The statements in this news release that are not historical facts, including those regarding the sale of the paclitaxel business and the success of NaPro’s development programs. These are forward-looking statements that represent management’s beliefs and assumptions as of the date of this news release, based on currently available information. Forward-looking statements can be identified by the use of words such as “believes,” “intends,” “estimates,” “may,” “will,” “should,” “anticipated,” “expected,”

“trusts” or comparable terminology or by discussions of strategy. Although the Company believes that the expectations reflected in such forward-looking statements are reasonable, it cannot assure that these expectations will prove to be correct.
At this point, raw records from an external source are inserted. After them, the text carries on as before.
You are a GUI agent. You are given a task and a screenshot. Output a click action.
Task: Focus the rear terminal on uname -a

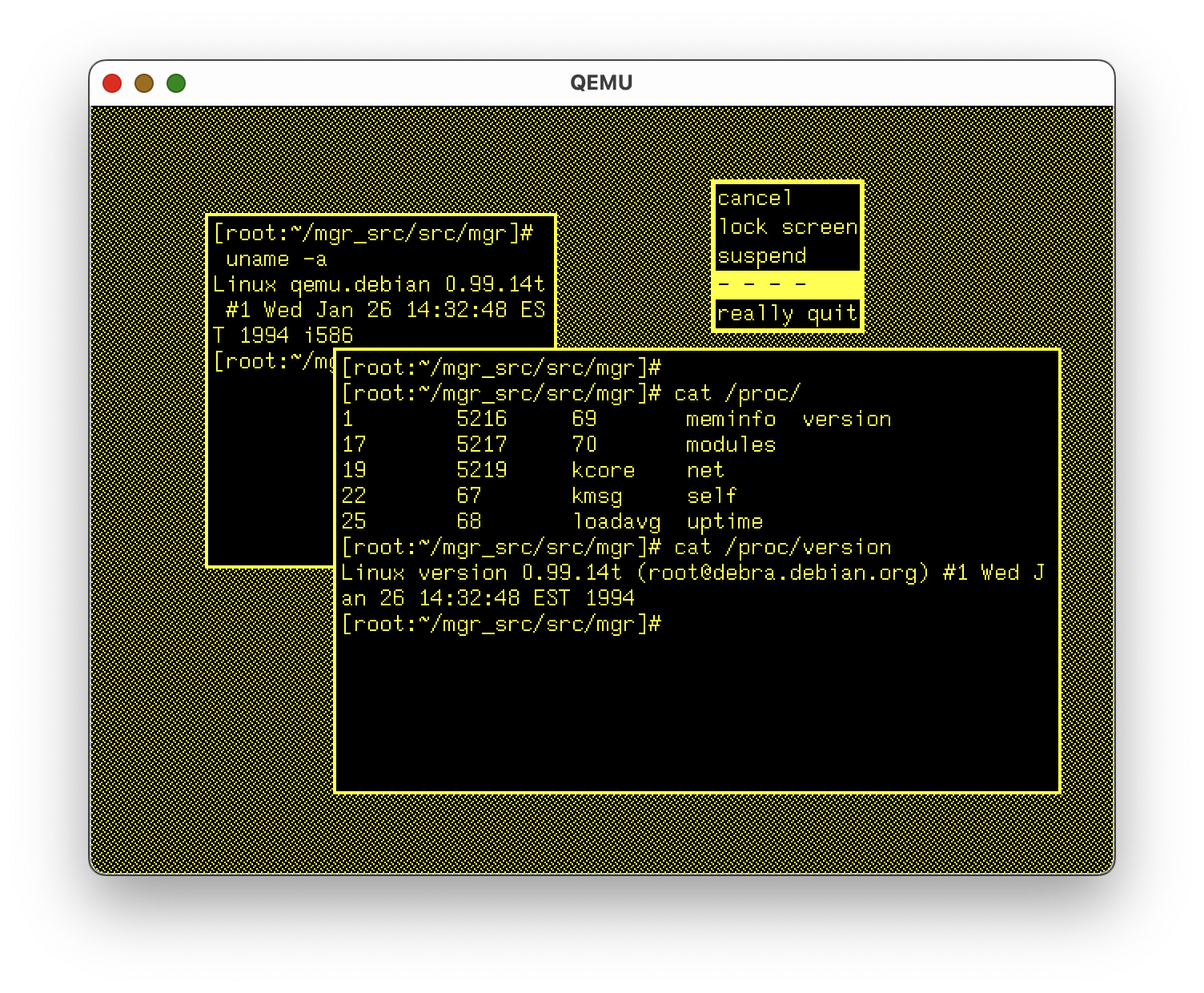click(x=276, y=259)
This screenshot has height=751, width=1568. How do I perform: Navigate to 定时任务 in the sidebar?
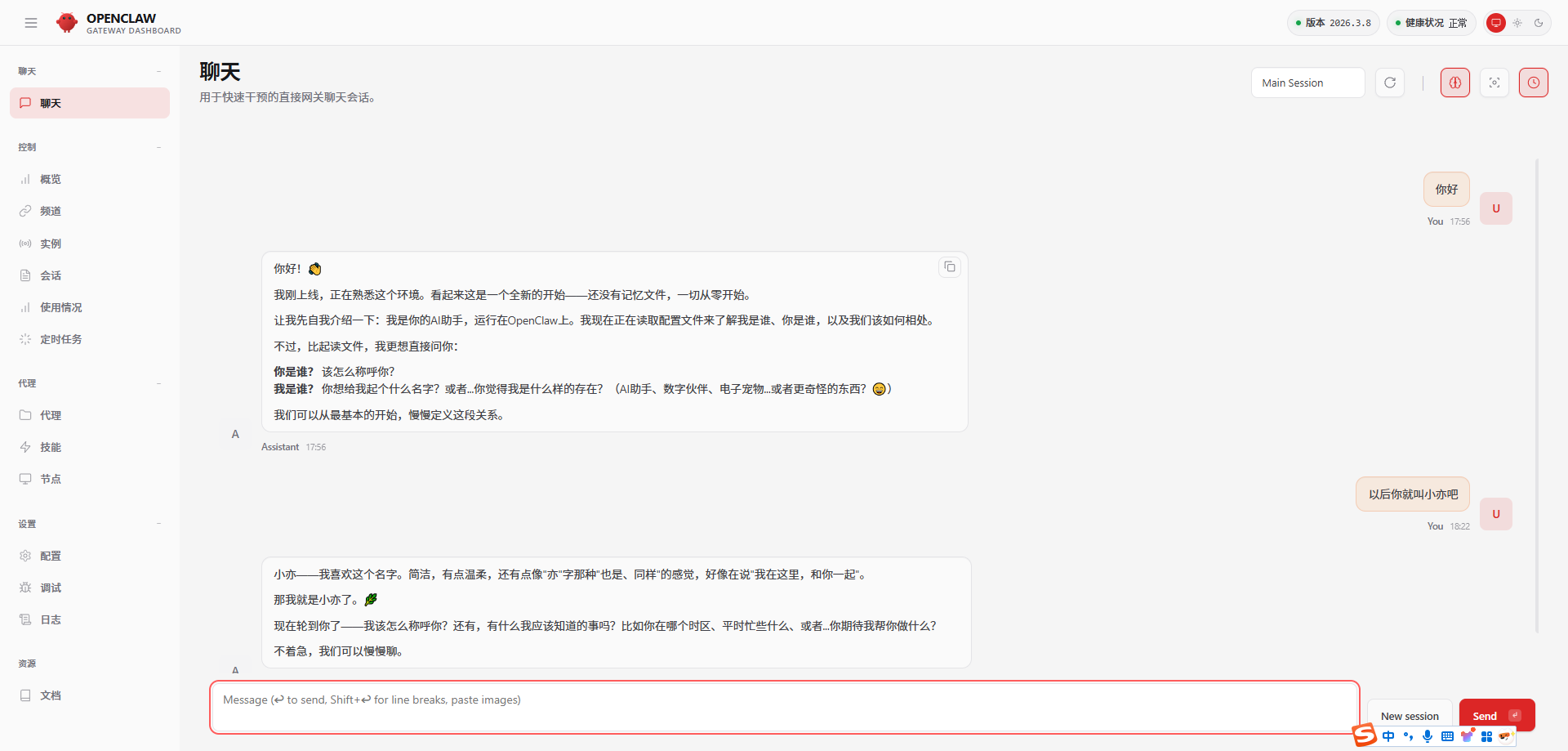[61, 339]
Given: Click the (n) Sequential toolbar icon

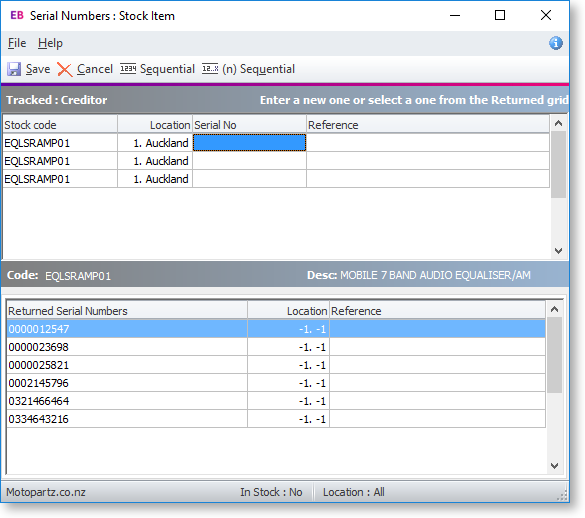Looking at the screenshot, I should point(210,69).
Such statements involve risks and uncertainties as to which there can be no assurance, including, but not limited to the ability of the Company to sell the paclitaxel business for an adequate and acceptable price, the costs of continuing development of any or all of the Company’s development programs, the timing of when those programs will enter the clinic, the successful commercialization of the Company’s platform technologies, the ability to obtain, maintain and enforce patents relating to the Company’s platform technologies, and the risk that developments in the Company’s business will require new and unanticipated investment. Should one of more of these risks materialize (or the consequences of such a development worsen), or should the underlying assumptions prove incorrect, actual results can differ materially from those forecasted or expected. These factors are more fully described in the Company’s documents filed from time to time with the Securities and Exchange Commission, which are incorporated by reference, including the Company’s form 10-K for the year ending December 31, 2002 filed with the Securities and Exchange Commission on March 27, 2003. The Company disclaims any intention or obligation to update publicly or revise such statements whether as a result of new information, future events or otherwise.